There's a lot on East 64th Street off Madison Avenue, as choice a spot as one can get in this city, waiting for a monied buyer to swoop in and make it whole again. Years ago, a charming four-floor brownstone stood there, home to the Barthas, who made headlines in 2006 when their house exploded, the tragic end to a reportedly contentious and prolonged divorce battle. According to the New York Times, the husband didn't want to give up his home, despite court orders to auction it off. “He wanted nothing other than to remain in this house for the rest of his life,” a former lawyer told the paper.

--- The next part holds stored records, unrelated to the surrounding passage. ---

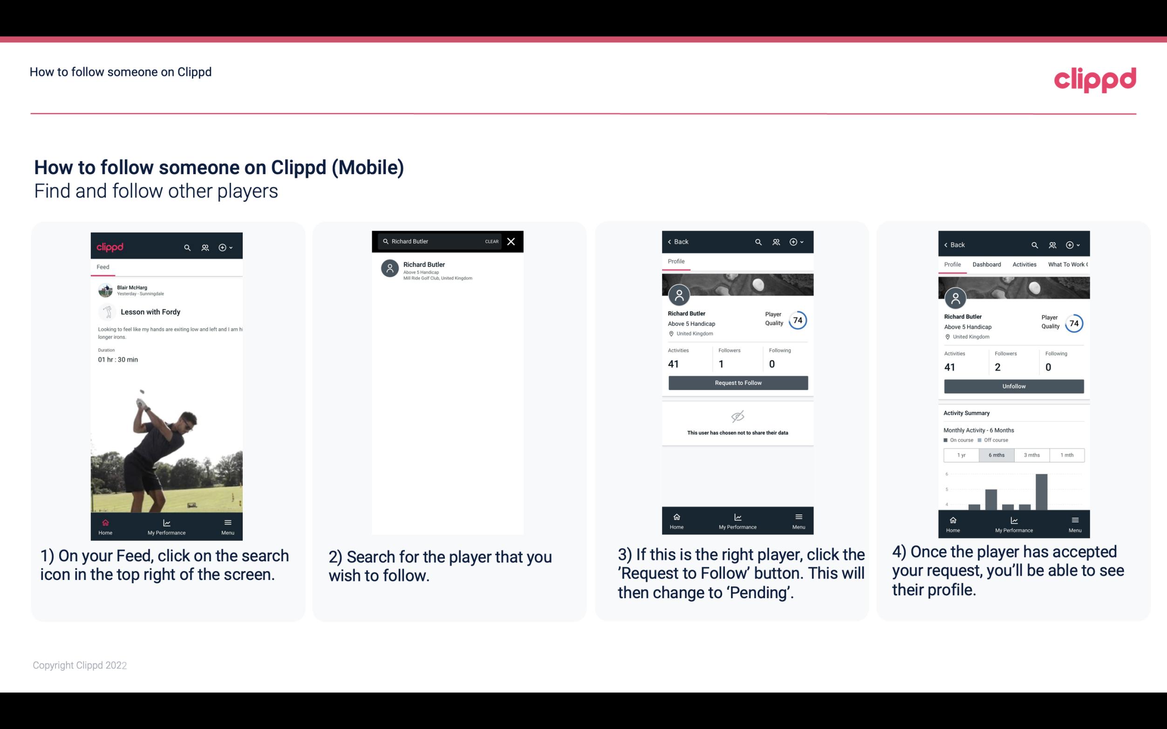Click the user profile icon on search result
1167x729 pixels.
point(391,270)
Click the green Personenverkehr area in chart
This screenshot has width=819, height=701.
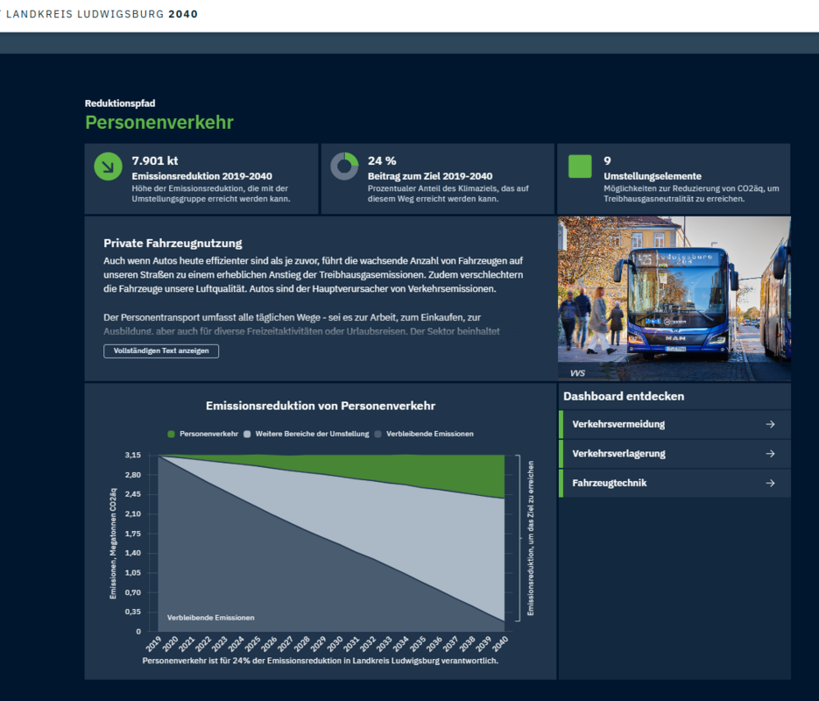(x=473, y=473)
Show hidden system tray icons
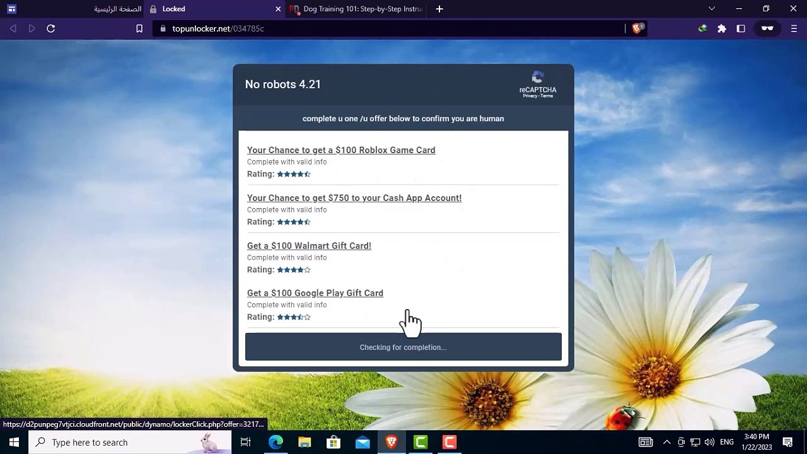 tap(666, 442)
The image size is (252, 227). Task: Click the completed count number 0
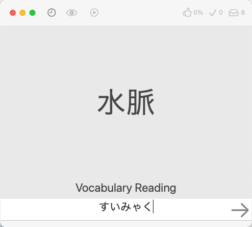[x=221, y=13]
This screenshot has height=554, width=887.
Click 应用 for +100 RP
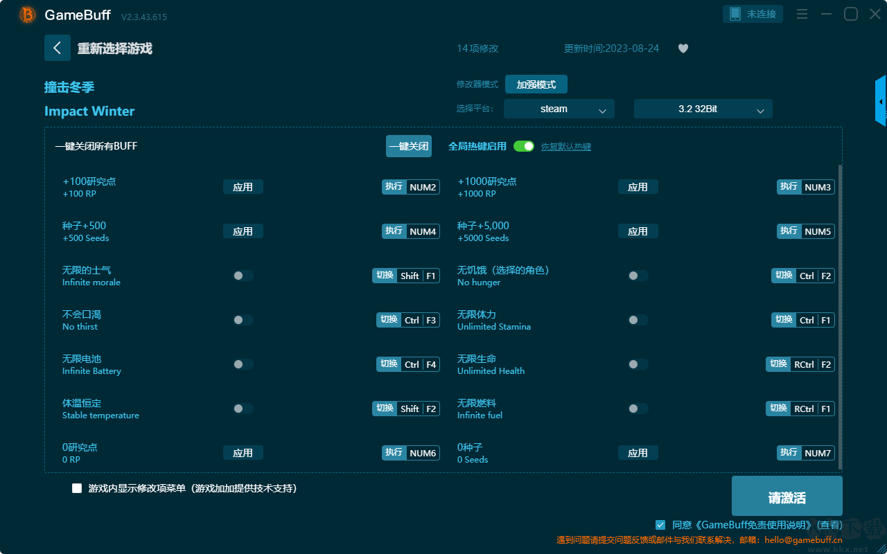[x=243, y=187]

As divorces go, the Bartha case is clearly extreme. But in this city, real estate is a prime battleground for spouses on the outs. "Real estate is very emotional. Divorce is highly emotional. Put both of them together into a bucket and it's explosive," says Leonard Steinberg, president of Urban Compass. "I've seen some scenarios where every time you speak to the divorcing couple, you're on pins and needles because you're just hoping nothing will explode. It's very stressful — for everyone."

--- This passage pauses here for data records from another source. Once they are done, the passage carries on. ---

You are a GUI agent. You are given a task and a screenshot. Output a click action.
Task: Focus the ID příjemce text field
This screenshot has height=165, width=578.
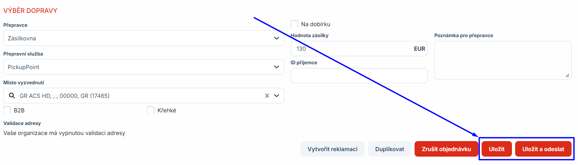pyautogui.click(x=359, y=76)
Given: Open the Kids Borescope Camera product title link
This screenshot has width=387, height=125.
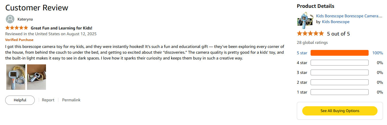Looking at the screenshot, I should [349, 16].
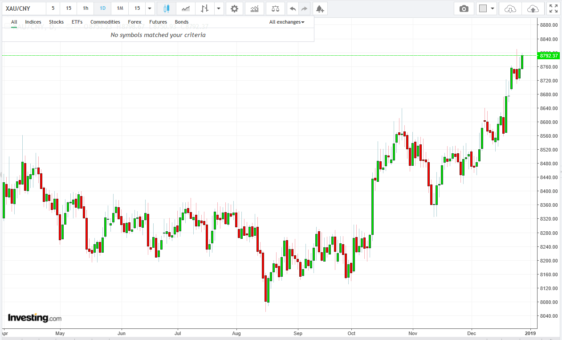Create an alert with the bell icon
Image resolution: width=562 pixels, height=340 pixels.
click(319, 8)
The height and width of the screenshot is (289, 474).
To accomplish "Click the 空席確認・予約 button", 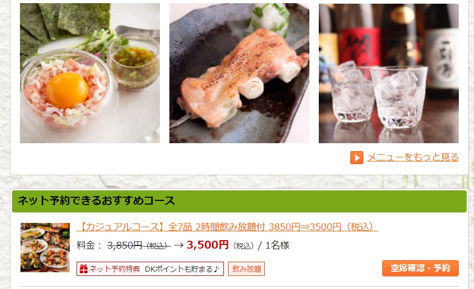I will pos(420,268).
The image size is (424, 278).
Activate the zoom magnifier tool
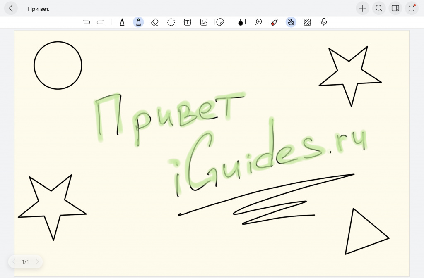[x=258, y=22]
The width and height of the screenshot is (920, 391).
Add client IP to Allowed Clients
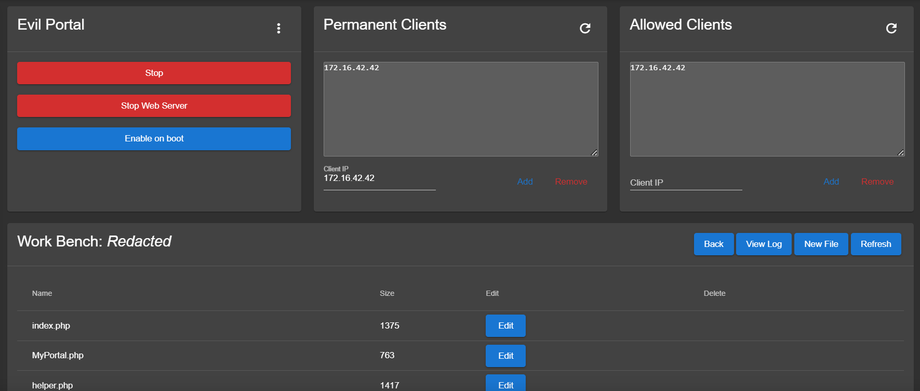831,181
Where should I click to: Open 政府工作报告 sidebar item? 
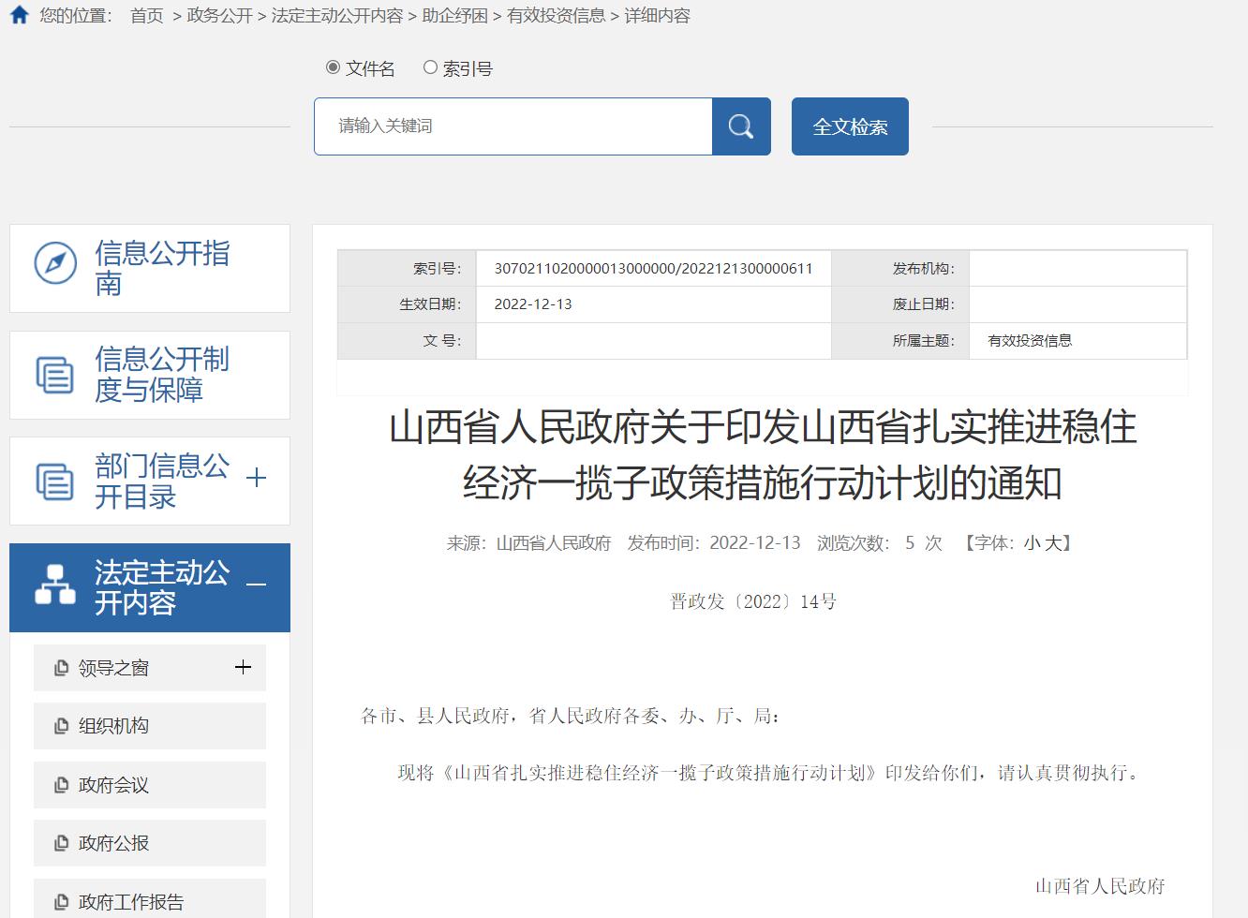(130, 901)
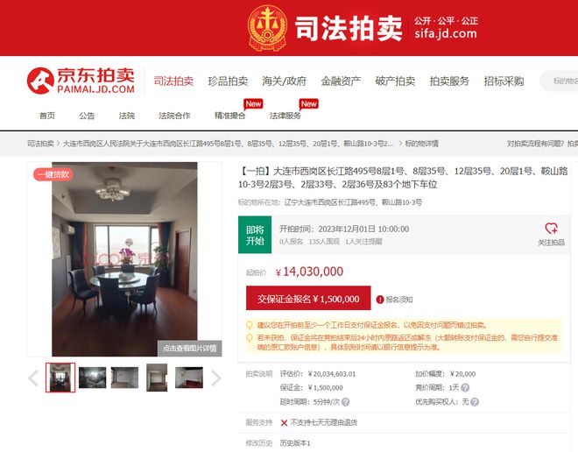The image size is (578, 452).
Task: Click 点击查看图片详情 on main photo
Action: tap(190, 349)
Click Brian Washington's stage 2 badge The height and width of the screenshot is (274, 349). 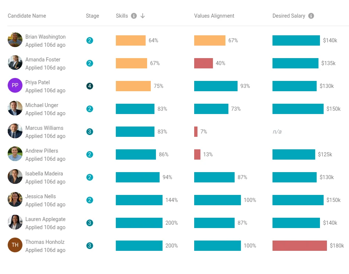[x=90, y=40]
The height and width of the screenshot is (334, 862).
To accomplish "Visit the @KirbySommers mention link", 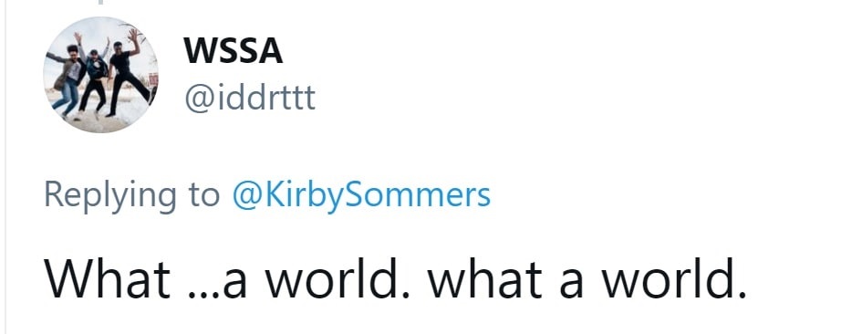I will pos(361,196).
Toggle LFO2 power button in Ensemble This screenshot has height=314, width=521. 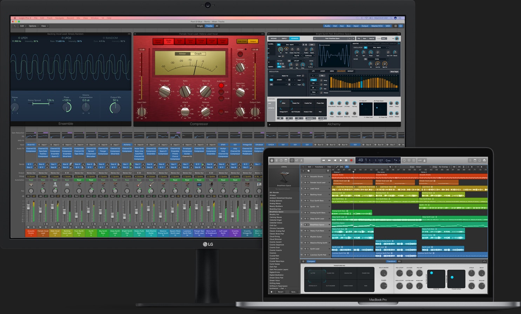tap(63, 38)
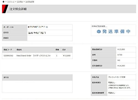Click the 希望なし value for delivery time slot
Viewport: 138px width, 100px height.
point(112,93)
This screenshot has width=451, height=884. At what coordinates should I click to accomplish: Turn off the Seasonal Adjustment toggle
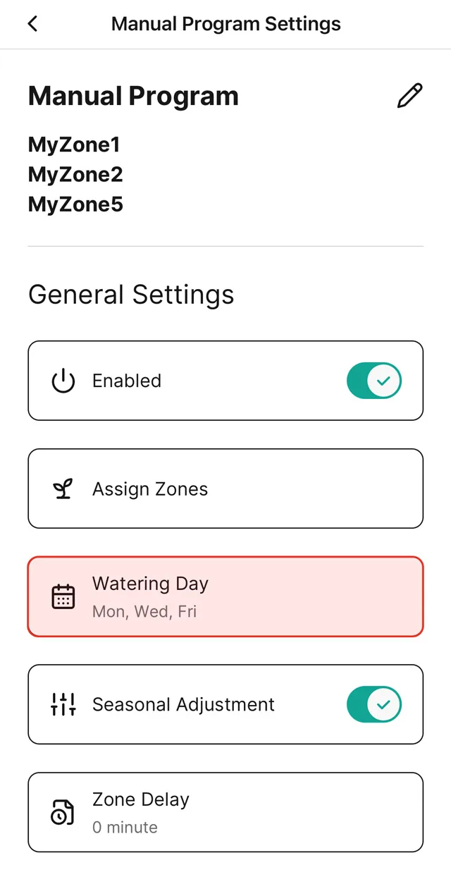[373, 704]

And the stakes are even higher given how expensive everything is. Buying your partner out means coming up with hundreds of thousands, if not millions (or tens of millions), of dollars — a hulking, and for some, despairing task. Or, for those being bought out, walking away from the home — not to mention the spouse — you once loved passionately. Add any worries about being able to pass a board — getting into a co-op on one income may be harder, and leaving one notoriously difficult to get into in the first place could be a sacrifice some aren't willing to take — and you have a pill so hard to swallow people would rather fight to the bitter end than concede. Adds Warburg's Richard Steinberg: "It comes down to one word: power. Both parties just want to win."
In 2008, the Taubs of Borough Park attracted attention for having a divorce so epically difficult they partitioned the Brooklyn mansion they shared with walls of plywood and Sheetrock — an awkward, to say the least, and confrontational way to divide an asset. The separating owners of the $14 million co-op that Town Residential's Judi Lederer handled years ago didn't approach this War of the Roses–level of bitterness "but it wasn't amicable," she remembers. (She was representing the husband, and the wife had retained her own broker.) "Everything was a sore point." The wife took issue with Lederer herself, claiming one offer she had brought was subpar and that her own agent could've done better. If the wife was in a bad mood on a given day "and needed something to pick on," Lederer says she was it.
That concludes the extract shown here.